# Aapeli Vuorinen

Hi, I'm Aapeli! Two defining features of my character are: a deep curiosity for understanding what drives the world forward; and a need to always be solving new, tough problems. I'm particularly interested in using advanced technology and mathematical modelling to come up with creative solutions and to make awesome products. I find that the projects I work on increasingly rely on data, so I've lately been concentrating a lot on machine learning, statistics, and other data related areas. By formal training I'm a mathematician and statistician, but I've always had a passion for software engineering. Feel free to get in touch if you like what you see on this site. I'm always open to exploring new things with other creative, smart people.

Around 3 minutes (492 words). Published 2017-03-03.

# Apartment hunting with Google Sheets and the Google Maps Distance Matrix API

I just recently moved to Melbourne, Australia to complete a Master in Science in Statistics and Mathematics, hopefully involving a bunch of Machine Learning, at the University of Melbourne.

However, moving out from my parents’ place, I now had to hunt for an apartment to live in, which is no trivial task with a low budget during peak season in Melbourne! In addition to this, I was sick of commuting for over ten hours a week on expensive buses, so I had to take this into consideration. I was also doing this with potential roommates and needed to work concurrently with them, collaborate, and share information.

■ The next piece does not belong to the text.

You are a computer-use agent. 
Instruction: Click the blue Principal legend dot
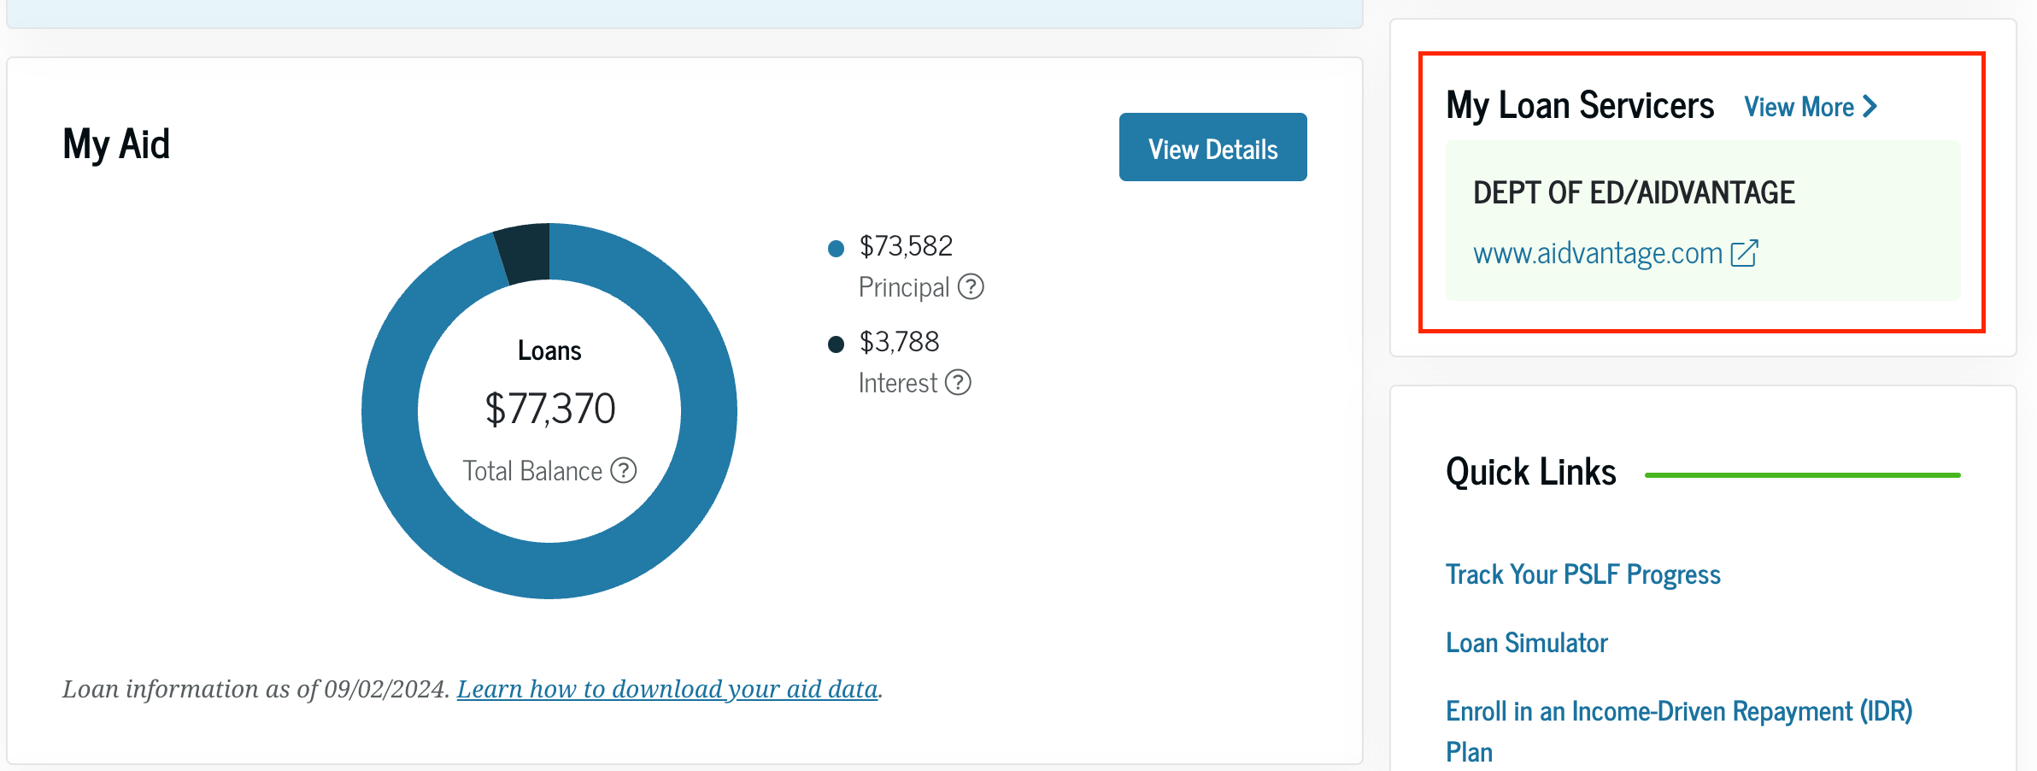(835, 247)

To aid myself, and all of us, I hacked together (at two in the morning, of course), a quick Google Sheets spreadsheet that automatically scrapes apartment information from realestate.com.au. I do this with the beautiful importxml(url, xpath) function in Google Sheets. You give it the URL to scrape, as well as the XPath of the element, and it gets the content of the given element. I’m pretty certain it does these requests on my computer with JavaScript, or something.

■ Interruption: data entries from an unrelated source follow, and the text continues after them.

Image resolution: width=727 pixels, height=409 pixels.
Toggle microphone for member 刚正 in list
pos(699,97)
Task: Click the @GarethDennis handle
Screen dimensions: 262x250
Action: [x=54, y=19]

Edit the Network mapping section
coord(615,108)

Using this, the spreadsheet automatically gets the address, weekly price, availability date, bond value, as well as the number of each type of room (bed, bath, carpark) of the apartment. It then assigns penalties and values to each of these variables (an extra bath might be worth an extra $100 to me), and computes the “weighted weekly price” of the apartment. ## Google Maps Distance Matrix API I didn’t stop there! In addition to just including these variables, I also connected to the Google Maps API, where I set up a free tier API key to connect to the Distance Matrix API. I set an hour of commuting time to be worth approximately$25. I really do hate wasting time on public transport. I then used the importxml function along with the xml output option to get the walking time from Google Maps with the following formula:

=importxml("https://maps.googleapis.com/maps/api/distancematrix/xml?units=metric&mode=walking&origins=<starting address>&destinations=<ending address>&departure_time=<travel time>&key=<API key>","//distance/value")/60


My actual queries looked like the following:

=importxml("https://maps.googleapis.com/maps/api/distancematrix/xml?units=metric&mode=walking&origins="&\$AJ12&"&destinations="&cbdAddress&"&departure_time="&travelTime&"&key="&apiKey,"//distance/value")/60


Here I first instruct the API to send back xml that I can parse with importxml, then to use metric units, and walking (instead of driving). I set the travel time to be 1490965200, which corresponds to the number of seconds between midnight 01/04/17 AEDT and the Unix epoch (1970-01-01 00:00:00 UTC). I set it to midnight as I tend to rampantly jaywalk and traffic does not really influence my walking times. I then extracted the walking seconds between the two addresses using the XPath //distance/value. Finally, I divided this by 60 to get the result in minutes. To add these to the computation, I computed several distances, and added the cost of walking to the total weekly cost, using about 10 trips to my university every week, as well as 2 trips downtown.